[AIM OF THE TASK]:
Starting at the top of the entries below, print each line exactly until the line with "Given: Click the BIOS version save chip icon" has been printed too.

[RECORDED DATA]:
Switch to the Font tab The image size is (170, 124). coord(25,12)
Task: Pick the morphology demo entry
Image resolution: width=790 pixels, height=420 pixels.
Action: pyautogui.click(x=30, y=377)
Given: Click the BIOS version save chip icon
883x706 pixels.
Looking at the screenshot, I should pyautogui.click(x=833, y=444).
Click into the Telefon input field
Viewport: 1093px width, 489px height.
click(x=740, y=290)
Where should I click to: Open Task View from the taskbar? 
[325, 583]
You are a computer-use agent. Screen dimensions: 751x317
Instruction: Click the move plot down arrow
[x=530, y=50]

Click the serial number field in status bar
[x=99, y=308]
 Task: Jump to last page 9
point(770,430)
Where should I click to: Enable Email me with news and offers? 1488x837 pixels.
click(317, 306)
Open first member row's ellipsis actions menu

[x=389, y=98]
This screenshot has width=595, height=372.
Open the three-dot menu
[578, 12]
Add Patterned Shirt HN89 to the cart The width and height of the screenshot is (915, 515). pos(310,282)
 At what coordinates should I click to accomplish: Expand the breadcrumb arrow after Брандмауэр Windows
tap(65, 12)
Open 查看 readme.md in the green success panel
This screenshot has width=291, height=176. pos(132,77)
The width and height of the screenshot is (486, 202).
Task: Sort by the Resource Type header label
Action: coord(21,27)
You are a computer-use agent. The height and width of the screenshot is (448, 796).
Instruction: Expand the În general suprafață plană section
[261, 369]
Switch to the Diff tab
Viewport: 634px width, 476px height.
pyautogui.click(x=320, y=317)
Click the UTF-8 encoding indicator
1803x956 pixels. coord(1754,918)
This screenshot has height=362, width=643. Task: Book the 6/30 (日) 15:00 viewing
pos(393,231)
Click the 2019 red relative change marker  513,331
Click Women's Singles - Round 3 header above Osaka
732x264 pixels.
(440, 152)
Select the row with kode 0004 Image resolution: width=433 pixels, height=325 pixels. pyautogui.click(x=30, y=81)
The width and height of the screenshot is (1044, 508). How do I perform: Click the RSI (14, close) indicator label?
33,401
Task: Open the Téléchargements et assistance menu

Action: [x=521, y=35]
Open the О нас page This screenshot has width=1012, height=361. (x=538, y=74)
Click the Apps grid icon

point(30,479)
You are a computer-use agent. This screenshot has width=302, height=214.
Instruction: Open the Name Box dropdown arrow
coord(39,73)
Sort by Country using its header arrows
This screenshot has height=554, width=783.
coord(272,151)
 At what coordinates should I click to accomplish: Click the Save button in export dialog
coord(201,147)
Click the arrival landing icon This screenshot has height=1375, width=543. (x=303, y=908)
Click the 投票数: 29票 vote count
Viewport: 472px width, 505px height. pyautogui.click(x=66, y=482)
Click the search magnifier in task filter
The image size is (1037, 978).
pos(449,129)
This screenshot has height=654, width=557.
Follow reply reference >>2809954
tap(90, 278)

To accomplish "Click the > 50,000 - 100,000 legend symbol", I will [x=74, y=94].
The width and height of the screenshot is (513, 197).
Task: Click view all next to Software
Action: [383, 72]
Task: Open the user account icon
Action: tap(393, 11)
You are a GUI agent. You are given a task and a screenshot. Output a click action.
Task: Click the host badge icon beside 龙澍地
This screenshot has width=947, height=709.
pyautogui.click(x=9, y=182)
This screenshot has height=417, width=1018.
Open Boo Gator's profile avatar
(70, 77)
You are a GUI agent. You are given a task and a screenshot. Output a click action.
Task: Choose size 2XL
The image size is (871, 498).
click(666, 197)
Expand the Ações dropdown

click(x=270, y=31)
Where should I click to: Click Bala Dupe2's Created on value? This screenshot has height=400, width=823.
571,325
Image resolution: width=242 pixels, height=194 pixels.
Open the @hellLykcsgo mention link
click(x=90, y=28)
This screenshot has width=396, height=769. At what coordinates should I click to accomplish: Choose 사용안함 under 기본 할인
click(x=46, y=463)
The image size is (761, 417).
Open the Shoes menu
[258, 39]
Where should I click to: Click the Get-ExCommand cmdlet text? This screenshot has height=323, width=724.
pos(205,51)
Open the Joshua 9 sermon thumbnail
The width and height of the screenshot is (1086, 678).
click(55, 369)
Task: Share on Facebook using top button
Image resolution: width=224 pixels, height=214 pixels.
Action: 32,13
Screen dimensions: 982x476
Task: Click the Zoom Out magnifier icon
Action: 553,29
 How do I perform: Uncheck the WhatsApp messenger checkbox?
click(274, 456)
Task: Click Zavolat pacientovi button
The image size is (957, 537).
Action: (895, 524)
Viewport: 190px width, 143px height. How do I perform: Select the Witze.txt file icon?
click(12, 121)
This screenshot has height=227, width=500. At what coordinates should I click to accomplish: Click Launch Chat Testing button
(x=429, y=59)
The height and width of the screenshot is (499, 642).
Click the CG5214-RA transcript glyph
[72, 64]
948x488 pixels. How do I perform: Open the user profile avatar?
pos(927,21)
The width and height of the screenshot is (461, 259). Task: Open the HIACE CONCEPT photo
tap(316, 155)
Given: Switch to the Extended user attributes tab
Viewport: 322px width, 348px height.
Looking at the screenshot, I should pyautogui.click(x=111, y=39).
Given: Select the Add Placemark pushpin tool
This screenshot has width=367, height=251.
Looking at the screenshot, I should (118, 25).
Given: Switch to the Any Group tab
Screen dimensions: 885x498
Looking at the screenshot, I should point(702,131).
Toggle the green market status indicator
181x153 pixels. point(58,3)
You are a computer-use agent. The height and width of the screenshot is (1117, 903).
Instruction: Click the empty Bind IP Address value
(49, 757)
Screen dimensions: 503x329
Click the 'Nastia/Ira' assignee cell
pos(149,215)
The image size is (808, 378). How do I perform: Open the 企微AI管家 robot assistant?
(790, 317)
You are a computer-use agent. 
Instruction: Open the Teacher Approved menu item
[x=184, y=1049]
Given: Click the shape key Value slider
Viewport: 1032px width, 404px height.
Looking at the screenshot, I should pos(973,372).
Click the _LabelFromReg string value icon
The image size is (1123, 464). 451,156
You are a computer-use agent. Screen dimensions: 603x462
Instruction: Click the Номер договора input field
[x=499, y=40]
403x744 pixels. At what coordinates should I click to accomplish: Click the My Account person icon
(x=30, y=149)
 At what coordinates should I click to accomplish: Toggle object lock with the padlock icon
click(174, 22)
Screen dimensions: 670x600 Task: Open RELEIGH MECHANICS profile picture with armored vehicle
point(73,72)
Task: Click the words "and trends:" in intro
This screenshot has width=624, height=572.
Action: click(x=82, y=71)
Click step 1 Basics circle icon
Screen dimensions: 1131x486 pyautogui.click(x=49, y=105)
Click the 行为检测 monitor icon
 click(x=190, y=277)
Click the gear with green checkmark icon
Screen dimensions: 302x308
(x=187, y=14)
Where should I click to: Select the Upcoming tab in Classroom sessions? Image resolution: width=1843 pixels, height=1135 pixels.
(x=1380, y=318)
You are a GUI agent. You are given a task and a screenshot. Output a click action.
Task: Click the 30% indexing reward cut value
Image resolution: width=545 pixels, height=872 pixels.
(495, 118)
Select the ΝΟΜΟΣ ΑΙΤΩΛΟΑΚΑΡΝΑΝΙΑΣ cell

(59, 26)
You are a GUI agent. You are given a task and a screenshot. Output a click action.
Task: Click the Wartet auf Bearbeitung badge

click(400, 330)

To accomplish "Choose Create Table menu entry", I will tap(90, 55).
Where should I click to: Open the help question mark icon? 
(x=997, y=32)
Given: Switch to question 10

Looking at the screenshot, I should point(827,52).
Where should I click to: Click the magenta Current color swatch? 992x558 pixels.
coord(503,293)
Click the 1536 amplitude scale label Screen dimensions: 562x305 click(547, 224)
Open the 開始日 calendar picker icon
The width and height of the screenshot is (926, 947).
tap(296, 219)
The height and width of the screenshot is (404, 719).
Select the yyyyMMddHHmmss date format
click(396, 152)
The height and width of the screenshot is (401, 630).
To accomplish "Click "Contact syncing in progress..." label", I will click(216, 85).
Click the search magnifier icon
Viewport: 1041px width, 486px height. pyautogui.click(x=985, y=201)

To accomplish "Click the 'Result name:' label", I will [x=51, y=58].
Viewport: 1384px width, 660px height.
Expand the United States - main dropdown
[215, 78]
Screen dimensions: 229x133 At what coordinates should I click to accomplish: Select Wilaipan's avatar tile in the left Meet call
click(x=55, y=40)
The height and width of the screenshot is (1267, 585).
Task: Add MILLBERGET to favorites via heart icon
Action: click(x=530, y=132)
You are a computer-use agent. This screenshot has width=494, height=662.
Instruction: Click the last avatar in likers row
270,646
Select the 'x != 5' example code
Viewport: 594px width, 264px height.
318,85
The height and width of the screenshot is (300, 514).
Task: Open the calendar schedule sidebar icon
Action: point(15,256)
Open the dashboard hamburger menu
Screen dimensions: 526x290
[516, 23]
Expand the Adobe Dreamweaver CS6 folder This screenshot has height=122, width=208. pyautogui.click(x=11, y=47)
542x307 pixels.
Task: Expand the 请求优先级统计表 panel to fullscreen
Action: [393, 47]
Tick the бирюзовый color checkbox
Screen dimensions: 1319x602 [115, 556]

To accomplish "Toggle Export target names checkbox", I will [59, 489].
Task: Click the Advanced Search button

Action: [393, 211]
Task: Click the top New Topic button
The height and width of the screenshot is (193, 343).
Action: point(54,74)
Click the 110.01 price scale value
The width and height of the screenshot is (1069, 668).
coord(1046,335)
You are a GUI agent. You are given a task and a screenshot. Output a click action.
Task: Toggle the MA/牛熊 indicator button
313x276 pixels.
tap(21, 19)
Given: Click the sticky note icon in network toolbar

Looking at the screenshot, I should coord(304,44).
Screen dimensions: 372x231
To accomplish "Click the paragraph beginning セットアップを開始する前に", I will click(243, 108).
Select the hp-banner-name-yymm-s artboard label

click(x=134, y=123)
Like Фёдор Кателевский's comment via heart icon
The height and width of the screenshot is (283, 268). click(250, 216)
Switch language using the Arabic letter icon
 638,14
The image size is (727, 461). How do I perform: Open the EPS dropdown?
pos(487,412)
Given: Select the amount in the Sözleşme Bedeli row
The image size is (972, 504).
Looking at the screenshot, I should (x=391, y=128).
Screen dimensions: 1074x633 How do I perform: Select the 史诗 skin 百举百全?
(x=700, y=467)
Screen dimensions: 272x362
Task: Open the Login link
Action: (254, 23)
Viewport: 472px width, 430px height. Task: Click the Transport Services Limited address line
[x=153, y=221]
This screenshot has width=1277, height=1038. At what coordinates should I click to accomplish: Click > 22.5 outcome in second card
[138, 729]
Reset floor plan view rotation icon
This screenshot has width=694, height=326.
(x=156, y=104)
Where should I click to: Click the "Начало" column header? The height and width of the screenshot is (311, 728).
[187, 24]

[YOUR RESPONSE]:
Switch to the Font tab The image size is (170, 124). coord(25,12)
Task: Pick the morphology demo entry
Image resolution: width=790 pixels, height=420 pixels.
Action: pyautogui.click(x=30, y=377)
Given: Click the BIOS version save chip icon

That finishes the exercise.